Best-Practice Security, Automation & Operability, with mTLS

Author: CECG | Posted on: June 10, 2024



Discover how we designed a robust authentication approach which can flexibly handle a diverse range of communication protocols and which scales efficiently.

The Background

This blog is about the path to creating a robust, scalable and highly-operable authentication layer for a cloud, kubernetes-based service.

For this particular project, we had a requirement to create a telemetry aggregator service which would act as a central hub to receive data from clients across Europe. The service will have a firewall so only specific source IP ranges could connect to it, but we also needed some sort of authentication mechanism.

This telemetry service will receive metrics, logs and trace data over a variety of protocols and standards:

  • gRPC
  • fluentd’s “forward ” protocol
  • syslog
  • HTTP for transmitting Metric data
  • OTLP protocol for use by traces

So, to begin with, we’re supporting five different protocols – and we may need to support further protocols in future depending on additional client requirements.

We therefore needed an auth system which was highly secure but also highly flexible, we immediately ruled out HTTP basic auth – many gRPC clients don’t have a mechanism to use this because it’s not part of the core gRPC spec, nor is it supported by the syslog protocol.

That leaves mTLS, a great authentication mechanism because it’s very secure, and furthermore by using a mechanism which is itself a part of the TLS protocol we completely eliminate the possibility of a misconfigured client sending credentials in plaintext. Because of its good security attributes, mTLS is ubiquitously supported - this is inclusive of all the protocols which we’re intending to offer.

Auth == (Authentication + Authorization)

It’s important to stress that the authentication approach presented here is relatively simple, and this is a consequence of the inherent simplicity of the system for which we’ve designed the approach. The system is an API which enables external services to push data, but perform no other operation including reading data.

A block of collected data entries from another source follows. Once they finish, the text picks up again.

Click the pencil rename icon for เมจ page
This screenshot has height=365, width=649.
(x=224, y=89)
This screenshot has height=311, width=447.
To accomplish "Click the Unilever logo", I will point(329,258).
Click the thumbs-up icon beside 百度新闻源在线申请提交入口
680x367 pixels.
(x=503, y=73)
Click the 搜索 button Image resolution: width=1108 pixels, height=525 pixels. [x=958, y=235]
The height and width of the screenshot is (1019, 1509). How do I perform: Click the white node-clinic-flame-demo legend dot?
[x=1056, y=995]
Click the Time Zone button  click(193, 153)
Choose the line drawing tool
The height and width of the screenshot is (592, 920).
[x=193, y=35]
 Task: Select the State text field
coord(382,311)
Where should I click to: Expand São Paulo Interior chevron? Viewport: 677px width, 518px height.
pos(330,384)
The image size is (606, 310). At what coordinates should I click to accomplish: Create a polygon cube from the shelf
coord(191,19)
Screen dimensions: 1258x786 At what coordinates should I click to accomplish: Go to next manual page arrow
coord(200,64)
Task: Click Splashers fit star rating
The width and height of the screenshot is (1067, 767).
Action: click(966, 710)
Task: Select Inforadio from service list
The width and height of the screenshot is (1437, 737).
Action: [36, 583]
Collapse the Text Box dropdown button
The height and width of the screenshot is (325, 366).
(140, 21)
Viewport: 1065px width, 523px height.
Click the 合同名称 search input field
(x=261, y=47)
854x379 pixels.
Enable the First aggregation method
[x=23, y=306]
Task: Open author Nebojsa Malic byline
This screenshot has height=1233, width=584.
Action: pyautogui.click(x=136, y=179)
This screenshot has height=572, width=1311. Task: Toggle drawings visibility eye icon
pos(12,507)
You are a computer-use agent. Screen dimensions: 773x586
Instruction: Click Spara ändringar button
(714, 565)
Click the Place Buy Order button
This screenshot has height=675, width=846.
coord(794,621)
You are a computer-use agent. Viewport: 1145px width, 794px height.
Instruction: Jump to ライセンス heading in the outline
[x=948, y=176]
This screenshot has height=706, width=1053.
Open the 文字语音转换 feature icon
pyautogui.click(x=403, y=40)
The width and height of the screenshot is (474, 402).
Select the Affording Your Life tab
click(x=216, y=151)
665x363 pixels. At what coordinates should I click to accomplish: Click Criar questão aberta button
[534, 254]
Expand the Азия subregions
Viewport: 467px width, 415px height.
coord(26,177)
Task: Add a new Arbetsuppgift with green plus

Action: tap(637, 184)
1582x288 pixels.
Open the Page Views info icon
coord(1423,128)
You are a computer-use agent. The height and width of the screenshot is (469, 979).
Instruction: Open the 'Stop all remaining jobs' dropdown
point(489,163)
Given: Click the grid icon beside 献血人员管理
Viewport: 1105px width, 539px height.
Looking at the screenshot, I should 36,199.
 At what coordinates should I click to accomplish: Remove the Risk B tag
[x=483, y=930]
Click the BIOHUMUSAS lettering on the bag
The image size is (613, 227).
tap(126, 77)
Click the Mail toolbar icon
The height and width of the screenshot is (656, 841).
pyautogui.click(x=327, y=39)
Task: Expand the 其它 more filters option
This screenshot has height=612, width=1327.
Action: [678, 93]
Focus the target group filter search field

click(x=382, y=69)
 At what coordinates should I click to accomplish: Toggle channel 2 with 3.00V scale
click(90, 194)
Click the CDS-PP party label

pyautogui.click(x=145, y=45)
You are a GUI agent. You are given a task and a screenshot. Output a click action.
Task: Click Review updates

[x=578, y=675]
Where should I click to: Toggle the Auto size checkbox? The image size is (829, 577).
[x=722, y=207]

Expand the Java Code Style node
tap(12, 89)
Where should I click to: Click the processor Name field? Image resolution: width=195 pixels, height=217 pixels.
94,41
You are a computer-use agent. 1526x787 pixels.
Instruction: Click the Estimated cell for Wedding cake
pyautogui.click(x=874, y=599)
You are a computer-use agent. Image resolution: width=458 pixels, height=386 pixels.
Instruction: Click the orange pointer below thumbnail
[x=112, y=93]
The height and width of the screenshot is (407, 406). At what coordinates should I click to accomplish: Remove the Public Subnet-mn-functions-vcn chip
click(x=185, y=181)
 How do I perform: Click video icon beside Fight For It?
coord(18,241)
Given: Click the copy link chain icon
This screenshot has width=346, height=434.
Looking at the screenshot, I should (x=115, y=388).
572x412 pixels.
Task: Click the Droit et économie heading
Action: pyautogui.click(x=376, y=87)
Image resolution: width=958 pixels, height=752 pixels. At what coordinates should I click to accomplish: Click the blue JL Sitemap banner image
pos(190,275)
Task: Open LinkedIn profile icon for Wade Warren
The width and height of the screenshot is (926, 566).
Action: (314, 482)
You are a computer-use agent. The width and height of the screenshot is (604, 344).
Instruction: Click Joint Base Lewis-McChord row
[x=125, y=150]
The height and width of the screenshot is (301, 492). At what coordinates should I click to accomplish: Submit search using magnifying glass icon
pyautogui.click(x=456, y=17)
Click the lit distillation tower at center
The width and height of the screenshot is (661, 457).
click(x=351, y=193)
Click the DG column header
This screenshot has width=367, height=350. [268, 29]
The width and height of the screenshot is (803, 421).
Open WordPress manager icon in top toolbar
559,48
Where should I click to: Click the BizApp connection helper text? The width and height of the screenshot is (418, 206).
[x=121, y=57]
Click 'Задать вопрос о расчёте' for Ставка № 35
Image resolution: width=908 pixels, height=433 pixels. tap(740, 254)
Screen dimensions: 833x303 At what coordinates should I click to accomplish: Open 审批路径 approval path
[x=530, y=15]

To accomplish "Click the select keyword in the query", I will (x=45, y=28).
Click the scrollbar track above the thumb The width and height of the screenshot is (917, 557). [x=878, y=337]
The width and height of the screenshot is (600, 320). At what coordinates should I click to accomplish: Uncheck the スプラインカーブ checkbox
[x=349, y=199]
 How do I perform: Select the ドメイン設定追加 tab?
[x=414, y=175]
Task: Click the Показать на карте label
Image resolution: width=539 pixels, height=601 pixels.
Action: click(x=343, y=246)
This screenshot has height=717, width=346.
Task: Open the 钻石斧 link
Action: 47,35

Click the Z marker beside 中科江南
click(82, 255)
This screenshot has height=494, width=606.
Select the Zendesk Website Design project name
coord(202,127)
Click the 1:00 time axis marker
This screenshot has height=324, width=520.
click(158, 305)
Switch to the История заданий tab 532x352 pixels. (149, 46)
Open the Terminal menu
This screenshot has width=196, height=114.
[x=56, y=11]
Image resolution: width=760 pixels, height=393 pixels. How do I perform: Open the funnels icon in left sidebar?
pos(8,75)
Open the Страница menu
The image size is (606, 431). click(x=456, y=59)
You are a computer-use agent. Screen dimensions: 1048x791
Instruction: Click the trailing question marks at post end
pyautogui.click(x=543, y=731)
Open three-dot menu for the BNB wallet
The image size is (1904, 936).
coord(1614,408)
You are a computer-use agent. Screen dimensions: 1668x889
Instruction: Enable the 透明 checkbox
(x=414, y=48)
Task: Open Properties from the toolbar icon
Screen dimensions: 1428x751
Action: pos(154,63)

Accordingly, we needed authentication at the services level, rather than individual users, and only one level of authorisation was required. On this basis, the mTLS approach outlined here was deemed to be sufficient. If the system was developed in the future to add extra functionality to enable individual users to, for example, requiring the ability to read data, we would need to develop a more sophisticated auth approach - by using scoped, time-limited tokens.

The Design

The service is intended to act as a central endpoint for clients distributed across Europe, and one of its aims is to attach appropriate labels to each piece of data it receives.

These labels will match the client from whom the data was sent. So, all logs from team Alpha will be labelled “team=alpha” and so on. This raises the question of how to identify which logs came from which team. We could ask teams to apply an identifier to each piece of data – however, if teams fail to do this, or do it incorrectly, it could cause a circumstance in which data is lost (or assigned to the wrong team) and this could be tricky to rectify. A better approach would be to implement something server-side which matches each log to its corresponding client, without any obligation on the client to do anything in order to accomplish this.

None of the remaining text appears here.